I first mentioned planes back in Chapter 3.1, when we intuitively discussed the fact that the set of all linear combinations of two non-collinear vectors in $\mathbb{R}^3$ forms a plane. We discussed this idea at length in Chapter 4.1, too.

So, given two vectors ${\color{orange} \vec u = \begin{bmatrix} u_1 \\ u_2 \\ u_3 \end{bmatrix}}, {\color{#3d81f6} \vec v = \begin{bmatrix} v_1 \\ v_2 \\ v_3 \end{bmatrix}} \in \mathbb{R}^3$ , how do we find the equation of the plane they span, in standard form?

from utils import plot_vectors
import numpy as np
import plotly.graph_objects as go

v1 = (5, 2, 1)
v2 = (-2, 3, 0)

fig = plot_vectors([(v1, "orange", r"u"), 
                    (v2, "#3d81f6", r"v"),
                    ], show_axis_labels=True, vdeltax=0.3, vdeltay=1)

# Add the plane spanned by v1 and v2
plane_extent = 20
num_points = 3

s_range = np.linspace(-plane_extent, plane_extent, num_points)
t_range = np.linspace(-plane_extent, plane_extent, num_points)
s_grid, t_grid = np.meshgrid(s_range, t_range)
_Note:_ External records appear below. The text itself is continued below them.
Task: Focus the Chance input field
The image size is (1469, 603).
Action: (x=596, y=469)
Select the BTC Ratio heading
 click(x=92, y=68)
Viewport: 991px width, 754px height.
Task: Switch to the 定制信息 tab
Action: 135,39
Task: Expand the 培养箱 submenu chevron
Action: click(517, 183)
plane_x = s_grid * v1[0] + t_grid * v2[0]
plane_y = s_grid * v1[1] + t_grid * v2[1]
plane_z = s_grid * v1[2] + t_grid * v2[2]

fig.add_trace(go.Surface(
    x=plane_x,
    y=plane_y,
    z=plane_z,
    opacity=0.8,
    colorscale=[[0, 'rgba(61,129,246,0.3)'], [1, 'rgba(61,129,246,0.3)']],
    showscale=False,
))

fig.update_xaxes(
    scaleanchor="y",
    scaleratio=1,
    tickvals=np.arange(-10, 10, 1)
)

fig.update_yaxes(
    scaleanchor="x",
    scaleratio=1,
    tickvals=np.arange(-10, 10, 1)
)

fig.update_layout(
    xaxis_range=[-10, 10],
    yaxis_range=[-10, 10],
    width=600,
    height=600,
    scene_camera=dict(
        eye=dict(x=-1.2, y=2, z=1.2)
    ),
    scene=dict(
        aspectmode='cube',
    ),
)

fig.show()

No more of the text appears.